It has only been over the past couple years that I’ve realized that I’ve probably been battling depression my entire life. The wider my eyes are to this fact is giving me some new and interesting perspective on situations that come up. Depression, as you may know, likes to ebb and flow. I have gone months at a time without feeling the slightest pang of depression. And other times, I have felt it hang on me like a heavy blanket that I can’t shake. Right now, I’m feeling great and have been for a few months. Which is why I was able to find the humor quickly in this event I’m going to tell you about.
I’m currently reading a book called 10 Days to Faster Reading. In each chapter of the book, it teaches you a technique to help you increase your reading speed. Then, it give you a passage to read and you’re supposed to time yourself as you read it. Each of the passages is about the same size and there’s a chart at the back of the book that lets you calculate your Words Per Minute speed based on the time it took you to read it. It also
Before the book teaches you any techniques, it gives you a passage to read how you normally read so you can set a baseline to compare how the different techniques are helping. When I read the first passage, my scores were as I expected. Pretty bad. But hey, that just means the only way to go is up, right?
Over the next few days, I read the next couple chapters and took the ensuing tests. My scores improved each time. They looked like this:
- Test 1: 2:20, 70% comprehension, 170 WPM
- Test 2: 2:04, 80% comprehension, 200 WPM
- Test 3: 1:36, 80% comprehension, 240 WPM
I’m not gonna lie, when I finished test number 3 and saw my score, I felt pretty darn good… for about 10 seconds. Then, my asshole brain kicked in.
Who doesn’t know about Michael Jordan?
If you were to ask me what the passage in test 1 or test 2 was about, I would have to open the book and go look because I have no idea. But, if you ask me about test 3, I can tell you it was all about the greatest basketball player of all time, Michael Jordan. Oh, I’m not a big basketball fan or anything, but I think it’s safe to say that nearly everybody knows who is and knows at least a couple of facts about the guy. (played on the Bulls, won a bunch of championships, etc). You know who else realizes that everybody knows who Michael Jordan is? My asshole brain, that’s who.
From now on, let’s just call my asshole brain “Steve”.
As soon as I saw my scores, “Steve” started chirping in my ear. “Sure you read this one quickly because you were familiar with the content.” and, “Of course you had a high comprehension level, you already knew half the facts they were talking about. You could have just guessed at the rest and done this well.” That good feeling I had after seeing my score
Later that day I was telling this story to a coworker and his response perfect;
Interestingly, I think what you’re mentioning is part of the skill set of being a speed(
ier) reader. Your mind is better able to “chunk” info that it already has familiarity with.
He was spot on. It was exactly what I needed to hear and it did wonders at getting “Steve” to STFU.

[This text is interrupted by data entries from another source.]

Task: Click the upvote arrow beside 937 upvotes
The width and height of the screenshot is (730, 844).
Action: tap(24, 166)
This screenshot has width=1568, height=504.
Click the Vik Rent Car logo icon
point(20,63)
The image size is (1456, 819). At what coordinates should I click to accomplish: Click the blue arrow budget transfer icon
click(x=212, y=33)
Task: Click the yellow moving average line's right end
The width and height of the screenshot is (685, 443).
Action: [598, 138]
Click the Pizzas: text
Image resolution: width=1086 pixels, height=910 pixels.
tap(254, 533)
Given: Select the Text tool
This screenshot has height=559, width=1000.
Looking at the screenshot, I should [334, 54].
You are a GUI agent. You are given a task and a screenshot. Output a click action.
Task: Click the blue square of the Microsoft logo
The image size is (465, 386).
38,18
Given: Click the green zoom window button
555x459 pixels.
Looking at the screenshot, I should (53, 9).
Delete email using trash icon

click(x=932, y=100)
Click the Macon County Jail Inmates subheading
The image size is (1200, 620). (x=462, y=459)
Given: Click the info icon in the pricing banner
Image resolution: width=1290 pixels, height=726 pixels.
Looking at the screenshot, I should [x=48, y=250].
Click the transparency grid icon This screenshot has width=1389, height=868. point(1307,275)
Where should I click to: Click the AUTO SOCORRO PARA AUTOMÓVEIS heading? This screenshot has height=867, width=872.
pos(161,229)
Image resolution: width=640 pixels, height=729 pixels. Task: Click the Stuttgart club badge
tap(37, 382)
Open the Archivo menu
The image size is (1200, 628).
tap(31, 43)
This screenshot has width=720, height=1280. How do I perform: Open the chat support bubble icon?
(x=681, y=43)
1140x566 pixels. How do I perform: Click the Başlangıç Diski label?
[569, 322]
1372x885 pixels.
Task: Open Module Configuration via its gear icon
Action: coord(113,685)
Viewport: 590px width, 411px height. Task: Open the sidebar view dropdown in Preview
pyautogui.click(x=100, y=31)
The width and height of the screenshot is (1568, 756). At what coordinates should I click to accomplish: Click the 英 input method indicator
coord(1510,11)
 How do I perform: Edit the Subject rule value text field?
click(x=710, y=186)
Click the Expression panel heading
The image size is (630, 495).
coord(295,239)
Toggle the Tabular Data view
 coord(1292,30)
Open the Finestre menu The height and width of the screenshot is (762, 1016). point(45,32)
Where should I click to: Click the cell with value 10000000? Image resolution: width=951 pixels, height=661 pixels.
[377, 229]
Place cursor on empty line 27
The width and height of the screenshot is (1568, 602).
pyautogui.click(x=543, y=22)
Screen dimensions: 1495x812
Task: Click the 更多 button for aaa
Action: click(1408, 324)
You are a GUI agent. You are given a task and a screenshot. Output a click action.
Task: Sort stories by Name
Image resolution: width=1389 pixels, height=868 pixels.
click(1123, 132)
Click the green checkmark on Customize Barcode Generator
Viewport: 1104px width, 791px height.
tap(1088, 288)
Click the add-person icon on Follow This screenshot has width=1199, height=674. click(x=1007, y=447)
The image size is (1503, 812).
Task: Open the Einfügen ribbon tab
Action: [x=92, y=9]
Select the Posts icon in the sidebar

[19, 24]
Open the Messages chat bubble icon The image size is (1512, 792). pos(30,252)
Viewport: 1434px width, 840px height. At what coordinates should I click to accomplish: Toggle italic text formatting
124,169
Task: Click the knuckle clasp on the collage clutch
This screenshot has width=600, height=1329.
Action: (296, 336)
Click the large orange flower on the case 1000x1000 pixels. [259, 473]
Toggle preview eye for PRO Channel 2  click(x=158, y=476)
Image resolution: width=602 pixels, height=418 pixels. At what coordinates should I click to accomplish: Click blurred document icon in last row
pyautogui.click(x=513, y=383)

Different mental state, different reaction
One thing I find interesting is how my current level of depression can dictate how I react to “Steve.” For instance, right now I’m in a really good spot. So, “Steve” chiming in and trying to ruin that good vibe was easily pushed aside simply by having a light-hearted chat about what my brain was trying to tell me and being able to quickly see that it was just “Steve” being an asshole. Whereas if I were in a lower mental state, no amount of convincing to the contrary would let me believe that I had actually made improvements.
I’m super thankful that on this occasion, I was able to see quickly that I was being tricked into negative thinking by “Steve.” It was almost like a light switch clicking on in my brain and “Steve’s” voice was replaced with a better one that said, “Hey, you did do something positive today. There is no reason for you to think otherwise. You should be proud of your improvement.”
I’m making an effort to document these events. The little wins. The times I beat “Steve.” Because I know there is going to be a time when his voice will be the loudest in my head. Maybe, just maybe, I’ll be able to re-read this post and remember that “Steve” is a fucking liar.